It's been two years since my episode of Mormon Stories. A lot has changed in my life since then, and I've definitely had to grow a thicker skin. I thought you may be interested in what is happening with me since those 4 hours of interview hit the air.The biggest change was with my Father. If you read any of my most recent posts, you know he developed a rare form of cancer and died in March of 2016. When I heard he was sick I flew out to Utah to be with him. I was with him 24/7 until he passed away. He hadn't spoken to me since the interview, but funnily enough, knowing you are about to die changes people. He told me I hurt a lot of people with my interview, and perhaps I did. It was certainly never my intention, nor has hurting people ever been. He cried, something I had never seen him do, and begged me to come back to the church. I was stuck. How do I be true to myself and yet let him die in peace? I promised him I would figure my life out. I'm still trying.
Not long after he died I separated from my husband. I'm sure the internet trolls are full of "I knew its" right about now. Hate to break it to you, but everyone could see that one coming. He was abusive and together we were not cohesive. Perhaps it was because I cheated on him, but the marriage had been dead long before that. Either way it was for the best.
With divorce comes the long battle of child custody. I fought for them until I ran out of money, which didn't take all that long because lawyers cost around $350 an hour in these parts. And, if I am being honest, I knew that all I had was a few dusty college degrees and little work experience, other than being a stay at home mom for 10 years. Unfortunately no one seems to think that is worth anything when looking to hire you. I conceded to my ex, and we share custody 60/40 and I pay him child support. I see my kids as often as I can and, with no guilt, enjoy the time I don't.
I got a job as a detention officer for a local sheriff's department, and while I was there I met my current boyfriend. I've discovered how off kilter my marriage truly was, and how a woman should be treated. He helps me see things with a fresh perspective, and I love him for it. The best part is he doesn't really understand all the workings of Mormon culture, so he can't get caught up in it.

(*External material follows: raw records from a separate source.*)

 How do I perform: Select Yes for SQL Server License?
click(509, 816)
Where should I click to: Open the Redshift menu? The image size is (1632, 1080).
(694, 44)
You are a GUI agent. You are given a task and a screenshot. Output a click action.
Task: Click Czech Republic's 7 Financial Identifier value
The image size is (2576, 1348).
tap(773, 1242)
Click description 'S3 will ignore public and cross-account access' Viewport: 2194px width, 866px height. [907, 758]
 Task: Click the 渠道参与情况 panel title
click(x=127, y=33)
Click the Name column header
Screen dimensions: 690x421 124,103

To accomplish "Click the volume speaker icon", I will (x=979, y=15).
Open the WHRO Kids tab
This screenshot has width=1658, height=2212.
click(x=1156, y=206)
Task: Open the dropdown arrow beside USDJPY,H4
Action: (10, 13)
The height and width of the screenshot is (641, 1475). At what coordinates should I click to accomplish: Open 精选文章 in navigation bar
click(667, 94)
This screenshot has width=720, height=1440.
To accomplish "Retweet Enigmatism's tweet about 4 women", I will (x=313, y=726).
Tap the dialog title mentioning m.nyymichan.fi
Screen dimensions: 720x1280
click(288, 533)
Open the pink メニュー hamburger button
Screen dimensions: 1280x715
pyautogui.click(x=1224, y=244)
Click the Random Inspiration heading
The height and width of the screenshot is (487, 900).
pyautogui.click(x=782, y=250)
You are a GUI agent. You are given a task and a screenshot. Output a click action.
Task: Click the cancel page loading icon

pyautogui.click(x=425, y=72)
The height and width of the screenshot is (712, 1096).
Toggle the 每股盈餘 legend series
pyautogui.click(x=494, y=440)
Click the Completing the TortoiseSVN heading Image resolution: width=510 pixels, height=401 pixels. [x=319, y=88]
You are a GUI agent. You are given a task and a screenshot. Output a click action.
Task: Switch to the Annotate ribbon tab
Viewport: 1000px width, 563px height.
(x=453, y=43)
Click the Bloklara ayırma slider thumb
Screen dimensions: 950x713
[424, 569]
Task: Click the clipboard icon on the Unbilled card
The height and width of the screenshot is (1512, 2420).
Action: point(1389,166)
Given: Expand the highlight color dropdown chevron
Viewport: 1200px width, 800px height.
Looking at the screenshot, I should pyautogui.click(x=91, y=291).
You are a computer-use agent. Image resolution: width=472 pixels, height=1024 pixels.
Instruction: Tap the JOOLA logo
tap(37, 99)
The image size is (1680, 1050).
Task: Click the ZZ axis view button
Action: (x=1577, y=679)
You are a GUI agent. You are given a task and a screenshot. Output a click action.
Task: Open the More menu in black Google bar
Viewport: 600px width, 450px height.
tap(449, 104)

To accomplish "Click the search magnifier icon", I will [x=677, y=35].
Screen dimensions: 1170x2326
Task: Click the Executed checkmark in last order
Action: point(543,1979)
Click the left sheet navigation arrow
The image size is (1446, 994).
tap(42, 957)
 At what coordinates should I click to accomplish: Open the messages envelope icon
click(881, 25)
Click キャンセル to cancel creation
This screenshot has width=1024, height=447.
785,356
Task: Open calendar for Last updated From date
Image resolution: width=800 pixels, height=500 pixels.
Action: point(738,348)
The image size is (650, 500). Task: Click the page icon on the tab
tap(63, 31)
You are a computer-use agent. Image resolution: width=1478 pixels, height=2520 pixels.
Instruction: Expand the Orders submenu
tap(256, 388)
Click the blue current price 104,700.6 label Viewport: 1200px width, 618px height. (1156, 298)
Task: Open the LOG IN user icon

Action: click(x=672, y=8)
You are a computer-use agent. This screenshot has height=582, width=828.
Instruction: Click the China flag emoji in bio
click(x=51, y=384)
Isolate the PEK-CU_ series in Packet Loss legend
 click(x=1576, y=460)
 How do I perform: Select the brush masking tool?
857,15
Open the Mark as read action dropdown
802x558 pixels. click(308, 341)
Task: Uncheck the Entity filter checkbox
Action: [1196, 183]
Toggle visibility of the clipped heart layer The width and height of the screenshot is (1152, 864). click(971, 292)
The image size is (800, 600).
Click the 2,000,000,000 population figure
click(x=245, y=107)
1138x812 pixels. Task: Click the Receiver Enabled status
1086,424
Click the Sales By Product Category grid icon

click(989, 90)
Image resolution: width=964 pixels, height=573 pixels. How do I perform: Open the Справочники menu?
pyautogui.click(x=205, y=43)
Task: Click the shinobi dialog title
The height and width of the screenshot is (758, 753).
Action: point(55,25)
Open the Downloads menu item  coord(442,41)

I never did fully resign. I don't know what happened to my paperwork, and I stopped caring. That is what I like the most about having left the church. I truly left it. I still know a bit about what is going on within the church, but for the most part, I don't care. I'm free. It doesn't matter to me if I have a paper stating my name isn't on record anymore. What matters to me is that I'm happy, and that is all I ever wanted, simple as that may seem.
Because I'm not perfect, I want to say a few words to the harsh critics, those who have never met me, but who felt the need to say hurtful remarks on the internet. I've never understood why someone would feel the need to go and say hateful things anonymously. Say it to my face, and let me explain to you the true story behind your misguided perceptions.
For the most part, I don't care if people label me as having "mental issues." It is a stupid label, and one that only harms people. We ALL have mental issues at some point in time. If I seemed unstable, I'd ask you to step inside my life for a moment. I had a lot going on, and I wasn't afraid to show it. I'm HUMAN. I struggle. Life can be hard. Abraham Lincoln once said, "He has the right to criticize who has the heart to help." I love that quote! Those of us who want to criticize better be ready to step out from behind our keyboards and help. I hate knowing that suicide is on the rise, often because of internet bullies feeling the need to hurt someone senselessly. Kindness matters. To me, if you have never struggled with anxiety or depression, your opinion on someone who does holds little value. What you do with that opinion does.
It was pointed out that I'm no one special, just someone related to a Mormon Apostle. I don't refute that. I'm pretty average. But I also want other average people like me to know it is okay to be vulnerable. You don't need to be a scholar or someone "significant" in the church for your story to matter. People may put you down, and say your story isn't important, but they are wrong. It is the average person that holds any society together. You have more influence than you know.
I was told I am not a good "exmo". I had to laugh because I don't buy into that at all. I am who I am. I never wanted to be the face of a movement, just to be left alone. I don't need to attack the church, but I can talk about things and try to make them better from whatever situation I'm in. This is what I hope others like me can do. Don't get caught up in "exmormon" culture. It is just another stress you don't need. Just be happy. Have courage to stand up when things are wrong, and above all, treat others with kindness and respect, no matter who they are.
My grandpa and I still have the same relationship we always did. Mostly one that is a complex mixture of love and misunderstanding. I still think he believes 100% in what he does. I love him. I defend him. He's a great guy, albeit imperfect. I just want him to be happy.
I stand by everything I said in my interview. I know a lot more about the history of the Mormon church, as well as the inner workings, but it doesn't change my statements. Is the Mormon church true? I don't know. Is any religion? I don't know. I'm open to all possibilities. I'm just not going to waste one more minute of my life being unhappy over them. I wish the same for you. Take care and let your story be heard, YOU matter!